**THINGS TO DO:**
a) Reproduce, word for word, the portion of the piece on Joyce's singing between "Gisele Freund's 1938" and "ideal for Bloomsday.", inclusive.
b) Extend the piece on Joyce's singing, picking up right after its final sentence.

**SELECTION:**
Tuesday, 24 July 2018

Two Songs Sung by Joyce


Gisele Freund's 1938 photo of Joyce at the piano
For this year's Bloomsday, Derek Pyle and Krzysztof Bartnicki have put together a huge bibliography of music inspired by Joyce over at Waywords and Meansigns. They've discovered that 'Joyce’s ghost is found in nearly every genre of music, from experimental noise and Korean rap to the pillars of classical. Perhaps James Joyce music is actually its own genre, complete with subgenres: Finnegans Wake music; Ulysses music; Dubliners music; Pomes Penyeach music; dirty letters music; and so on.'

One of the songs in their list is Joyce's song 'Molly Bloomagain', a parody of 'Molly Brannigan', which I've never heard anybody sing, though it would be ideal for Bloomsday.

This got me thinking about Joyce's own singing. I think he did talk about making a record, of Irish songs, but sadly it never happened. I would love to have heard him sing 'Molly Bloomagain' and his other party piece, a mysterious and haunting Irish ballad called 'The Brown and Yellow Ale'.

'Often in the evening, or rather about two o'clock in the morning, whenever he felt in the mood, he sat at the piano and started to shed his treasury of Irish melodies. We remained suspended on the doleful and nostalgic cadences; we could have spent all night listening to the nightingale.'


Louis Gillet, 'Farewell to Joyce', Portraits of the Artist in Exile p.168


'To hear Joyce sing with his beautiful tenor was an enchanting experience. It meant access to the sound of his innermost being....the human voice, when elevated into song, seemed to him the highest and purest manifestation of music.'

Carola Giedion-Welcker, 'Meetings with Joyce', Portraits of the Artist in Exile p.274

Herbert Gorman describes Joyce singing these songs in his biography:
 
There were evenings when he sang to his guests old Irish songs, 'The Brown and Yellow Ale', for instance, and the new parody of Molly Brannigan which he had written in honour of his own Molly Bloom.

**STORED ROWS:**
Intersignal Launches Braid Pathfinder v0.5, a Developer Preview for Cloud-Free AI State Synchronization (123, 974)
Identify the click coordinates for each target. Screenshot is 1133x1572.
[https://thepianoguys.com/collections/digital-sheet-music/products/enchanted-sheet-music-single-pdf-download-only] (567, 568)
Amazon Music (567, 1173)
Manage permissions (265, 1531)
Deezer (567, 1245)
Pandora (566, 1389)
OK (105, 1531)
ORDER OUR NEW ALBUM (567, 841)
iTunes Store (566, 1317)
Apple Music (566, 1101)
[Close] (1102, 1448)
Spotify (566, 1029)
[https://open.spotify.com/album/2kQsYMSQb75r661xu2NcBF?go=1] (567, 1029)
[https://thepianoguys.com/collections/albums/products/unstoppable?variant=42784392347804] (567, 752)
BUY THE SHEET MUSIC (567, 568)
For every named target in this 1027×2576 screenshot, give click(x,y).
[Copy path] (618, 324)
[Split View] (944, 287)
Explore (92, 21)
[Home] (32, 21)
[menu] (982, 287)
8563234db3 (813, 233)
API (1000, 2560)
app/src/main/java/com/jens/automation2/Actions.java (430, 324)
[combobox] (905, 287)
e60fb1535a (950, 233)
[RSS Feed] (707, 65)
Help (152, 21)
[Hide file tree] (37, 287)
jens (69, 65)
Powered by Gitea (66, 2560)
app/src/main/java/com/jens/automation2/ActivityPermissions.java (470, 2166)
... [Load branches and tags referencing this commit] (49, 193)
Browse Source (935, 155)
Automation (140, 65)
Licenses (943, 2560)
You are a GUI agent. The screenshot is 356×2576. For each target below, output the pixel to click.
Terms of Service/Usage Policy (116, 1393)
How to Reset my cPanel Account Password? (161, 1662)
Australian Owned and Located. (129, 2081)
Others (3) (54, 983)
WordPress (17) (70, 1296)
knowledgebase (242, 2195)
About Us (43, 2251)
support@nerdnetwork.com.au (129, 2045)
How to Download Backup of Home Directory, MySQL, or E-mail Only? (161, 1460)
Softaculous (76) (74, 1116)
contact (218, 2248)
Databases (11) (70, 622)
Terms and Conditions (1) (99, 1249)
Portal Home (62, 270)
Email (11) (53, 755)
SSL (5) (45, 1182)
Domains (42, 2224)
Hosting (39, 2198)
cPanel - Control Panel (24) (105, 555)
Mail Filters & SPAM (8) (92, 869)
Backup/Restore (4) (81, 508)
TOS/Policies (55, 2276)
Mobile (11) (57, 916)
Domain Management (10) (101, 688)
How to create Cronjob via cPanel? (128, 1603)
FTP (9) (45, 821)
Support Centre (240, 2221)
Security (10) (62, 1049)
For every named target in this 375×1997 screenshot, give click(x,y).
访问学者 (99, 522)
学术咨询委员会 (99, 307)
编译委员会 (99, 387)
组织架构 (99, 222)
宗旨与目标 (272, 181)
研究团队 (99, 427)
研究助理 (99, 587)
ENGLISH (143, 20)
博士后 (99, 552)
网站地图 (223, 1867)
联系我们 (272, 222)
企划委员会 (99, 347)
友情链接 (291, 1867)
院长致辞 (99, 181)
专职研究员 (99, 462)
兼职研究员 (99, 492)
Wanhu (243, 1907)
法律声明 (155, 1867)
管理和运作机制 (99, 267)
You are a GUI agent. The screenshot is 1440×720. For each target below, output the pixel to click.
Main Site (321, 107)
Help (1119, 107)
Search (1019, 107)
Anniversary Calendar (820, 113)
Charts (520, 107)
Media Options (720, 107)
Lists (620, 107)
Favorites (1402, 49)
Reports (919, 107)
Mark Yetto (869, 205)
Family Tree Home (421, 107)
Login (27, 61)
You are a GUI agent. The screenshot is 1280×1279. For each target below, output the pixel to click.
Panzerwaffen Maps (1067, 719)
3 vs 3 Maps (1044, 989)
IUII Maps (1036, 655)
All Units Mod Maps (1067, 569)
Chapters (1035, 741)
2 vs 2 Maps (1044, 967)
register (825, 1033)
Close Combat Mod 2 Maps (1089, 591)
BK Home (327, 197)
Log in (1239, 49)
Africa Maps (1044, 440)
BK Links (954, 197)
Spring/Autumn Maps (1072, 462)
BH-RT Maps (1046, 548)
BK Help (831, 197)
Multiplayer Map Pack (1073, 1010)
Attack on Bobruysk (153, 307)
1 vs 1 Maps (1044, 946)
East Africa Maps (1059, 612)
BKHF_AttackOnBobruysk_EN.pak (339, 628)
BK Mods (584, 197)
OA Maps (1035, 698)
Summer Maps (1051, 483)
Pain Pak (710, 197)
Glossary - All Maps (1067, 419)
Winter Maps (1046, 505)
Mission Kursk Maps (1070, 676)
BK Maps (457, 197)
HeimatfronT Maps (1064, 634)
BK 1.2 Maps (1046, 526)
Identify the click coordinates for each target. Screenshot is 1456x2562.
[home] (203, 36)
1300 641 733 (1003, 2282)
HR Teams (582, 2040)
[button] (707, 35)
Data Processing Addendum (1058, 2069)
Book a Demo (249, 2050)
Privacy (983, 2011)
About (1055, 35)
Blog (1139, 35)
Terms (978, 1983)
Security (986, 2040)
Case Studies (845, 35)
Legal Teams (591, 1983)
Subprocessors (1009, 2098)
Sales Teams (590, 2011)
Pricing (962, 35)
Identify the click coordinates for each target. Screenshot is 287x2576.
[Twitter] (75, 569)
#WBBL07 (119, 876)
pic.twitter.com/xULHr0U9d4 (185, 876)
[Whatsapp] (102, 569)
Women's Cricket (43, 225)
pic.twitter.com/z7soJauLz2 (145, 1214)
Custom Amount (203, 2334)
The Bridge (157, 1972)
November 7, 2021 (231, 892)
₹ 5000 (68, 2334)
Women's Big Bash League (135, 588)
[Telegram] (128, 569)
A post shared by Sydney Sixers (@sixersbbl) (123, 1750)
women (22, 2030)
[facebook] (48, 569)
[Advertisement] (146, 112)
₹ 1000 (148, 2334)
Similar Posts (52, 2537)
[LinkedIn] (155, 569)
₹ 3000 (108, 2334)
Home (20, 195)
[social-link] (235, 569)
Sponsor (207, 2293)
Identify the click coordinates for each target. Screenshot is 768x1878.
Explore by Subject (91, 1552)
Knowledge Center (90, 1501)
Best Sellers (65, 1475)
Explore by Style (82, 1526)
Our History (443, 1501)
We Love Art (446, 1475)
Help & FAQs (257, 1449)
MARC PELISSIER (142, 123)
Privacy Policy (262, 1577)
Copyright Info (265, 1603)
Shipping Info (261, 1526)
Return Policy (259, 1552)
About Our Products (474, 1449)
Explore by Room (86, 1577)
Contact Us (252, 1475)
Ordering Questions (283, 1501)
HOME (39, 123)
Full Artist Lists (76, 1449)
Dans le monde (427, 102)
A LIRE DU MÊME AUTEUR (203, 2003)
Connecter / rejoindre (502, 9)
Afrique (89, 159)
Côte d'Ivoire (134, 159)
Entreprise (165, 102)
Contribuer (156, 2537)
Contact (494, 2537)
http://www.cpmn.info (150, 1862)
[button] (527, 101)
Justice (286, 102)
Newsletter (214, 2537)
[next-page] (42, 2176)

**EXERCISE ANSWERS:**
a)
Gisele Freund's 1938 photo of Joyce at the piano
For this year's Bloomsday, Derek Pyle and Krzysztof Bartnicki have put together a huge bibliography of music inspired by Joyce over at Waywords and Meansigns. They've discovered that 'Joyce’s ghost is found in nearly every genre of music, from experimental noise and Korean rap to the pillars of classical. Perhaps James Joyce music is actually its own genre, complete with subgenres: Finnegans Wake music; Ulysses music; Dubliners music; Pomes Penyeach music; dirty letters music; and so on.'

One of the songs in their list is Joyce's song 'Molly Bloomagain', a parody of 'Molly Brannigan', which I've never heard anybody sing, though it would be ideal for Bloomsday.

b)
Man dear, did you never hear of buxom Molly Bloom at all,
As plump an Irish beauty, Sir, as Annie Levi-Blumenthal .
If she sat in the vice-regal box Tim Healy’d have no room at all,
But curl up in a corner at a glance from her eye.
The tale of her ups and downs would aisy fill a handybook
That would cover this wide world of ours from Gib across to Sandy Hook.
But now that tale is told, ahone, I’ve lost my daring dandy look
Since Molly Bloom has gone and left me here for to die.


Man dear, I remember when my roving time was troubling me
We picknicked fine in storm or shine in France and Spain and Hungary
And she swore I’d be her first and last while the wine I poured went bubbling free
Now every male you meet with has a finger in her pie.
Man dear, I remember with all the heart and brain of me
I arrayed her for the bridal but, O, she proved the bane of me.
With more puppies sniffing round her than the wooers of Penelope
She’s left me on her doorstep like a dog for to die.


My left eye is wake and its neighbour full of water, man.
I cannot see the lass I limned for Ireland’s gamest daughter man.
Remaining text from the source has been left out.